And rather than obsessing about about the planet being too populated, remember on a more local level society needs children- they will be the ones paying your pension, growing up to be the doctors, police, shop workers etc we need. Society needs children, so I wouldn't be quite so obnoxious about it, enjoy your choice and respect others.

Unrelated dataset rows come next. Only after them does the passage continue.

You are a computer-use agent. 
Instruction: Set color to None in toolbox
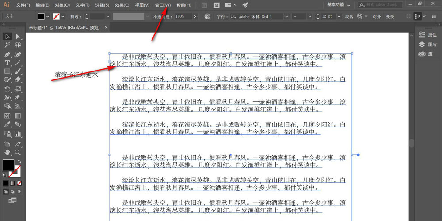(19, 183)
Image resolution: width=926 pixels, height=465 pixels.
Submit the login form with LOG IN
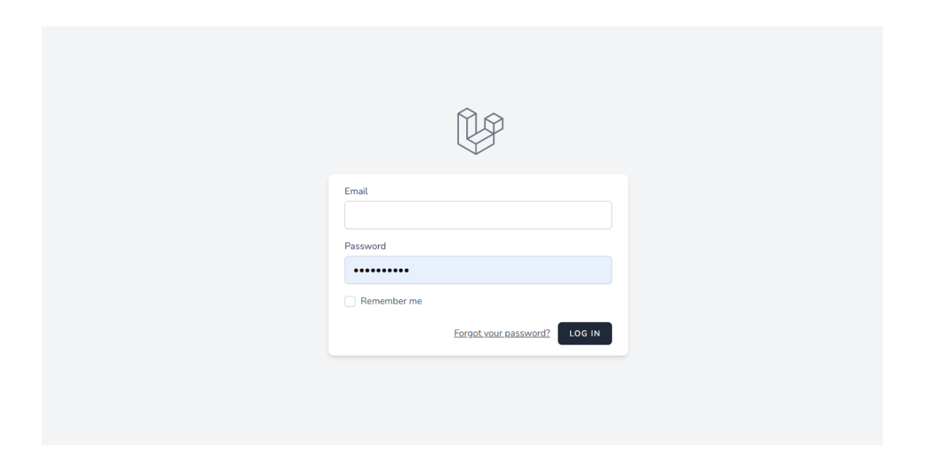pyautogui.click(x=584, y=334)
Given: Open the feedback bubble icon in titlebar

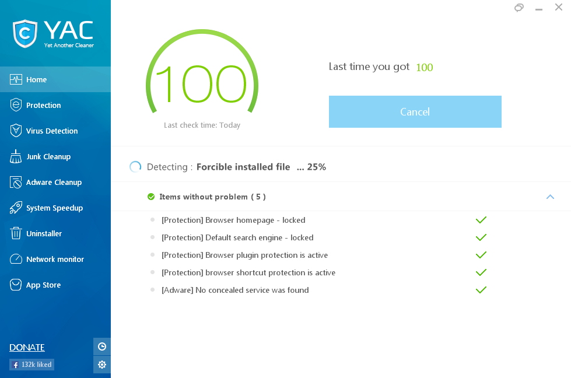Looking at the screenshot, I should [519, 8].
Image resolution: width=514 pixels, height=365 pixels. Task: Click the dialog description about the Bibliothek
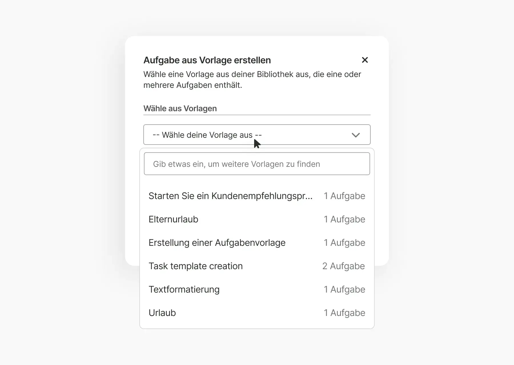click(x=252, y=80)
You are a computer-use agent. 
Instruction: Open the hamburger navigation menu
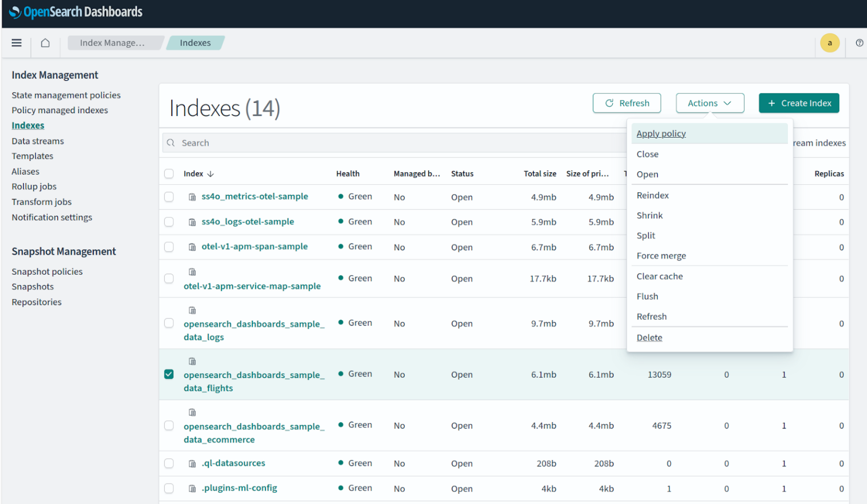click(x=16, y=43)
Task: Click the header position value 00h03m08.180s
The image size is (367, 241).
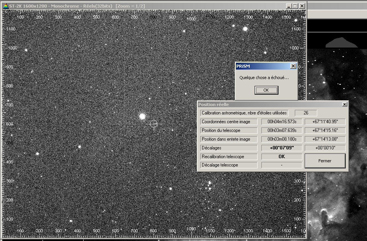Action: [282, 139]
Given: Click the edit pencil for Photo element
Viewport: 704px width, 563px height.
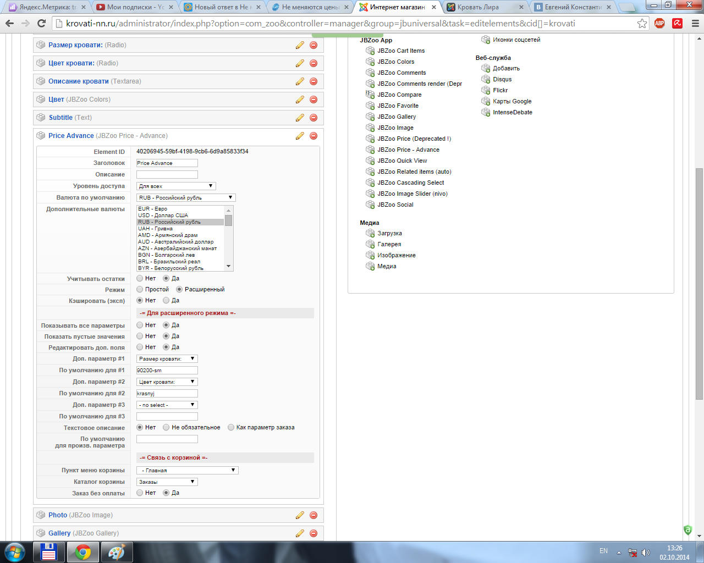Looking at the screenshot, I should (x=300, y=515).
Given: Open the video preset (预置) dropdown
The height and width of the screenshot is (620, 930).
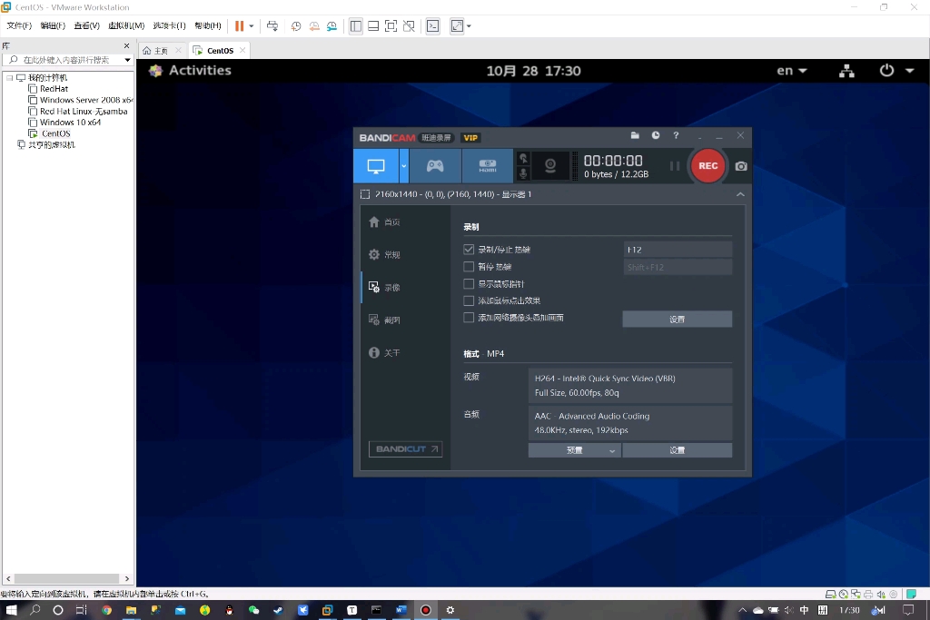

LardLizard · 12/01/2019 08:06

I think it’s a perfectly valid choice to decide not to have children

I think a lot of people have kids not because it’s a logical thing to do
But that it’s just an emotional need they want that unconditional love and want to give that unconditional love

I’ve been lucky in that I’ve not really found it that hard and have really enjoyed parenting
But i can imagine eve. If you’ve relaly strugggled with it
It’s so fullfulljgn and rewarding you would still think it was worth it

pictish · 12/01/2019 08:06

Seriously...why are you here?

Ichabod2000 · 12/01/2019 08:06

I'm not bashing anyone - I just tried to humourously exaggerate my apparent inability to understand the advantages of having children.

OP posts:
Ichabod2000 · 12/01/2019 08:08

I've come to mumsnet, everyone asking, because I'm struggling with the questions people ask me about my child-having state - and this is a place where people talk about parenting experiences.

OP posts:
Stillwishihadabs · 12/01/2019 08:09

Nobody should have children if they don't want them obviously. DH and i have 2 I do not consider that to be ecologically irresponsible. Overpopulation is not a problem in the West, in sub Saharan Afri a women are still having 8 and 9 children, that's the issue. Also some unusual families like the Duggars

OhTheRoses · 12/01/2019 08:09

My mother didn't have the urge and I wrecked her life (well having sex in 1959 did actually). I spent my childhood being told I was unwanted and how much better her life would be if she hadn't got pg and hadn't had to marry my dad. He was a nice man, she worked, plenty of money and help.

I cannot remenber a time when I did not want children. My life's ambition was to be a mummy.

But, first I had a career (not really planned) in the City. Bought a flat, then a house, travelled a bit, had a fantastic wardrobe, car, freedom. Met DH, had two DC, had several years at home. Went back to work p/t when youngest entered y1. Second career took off.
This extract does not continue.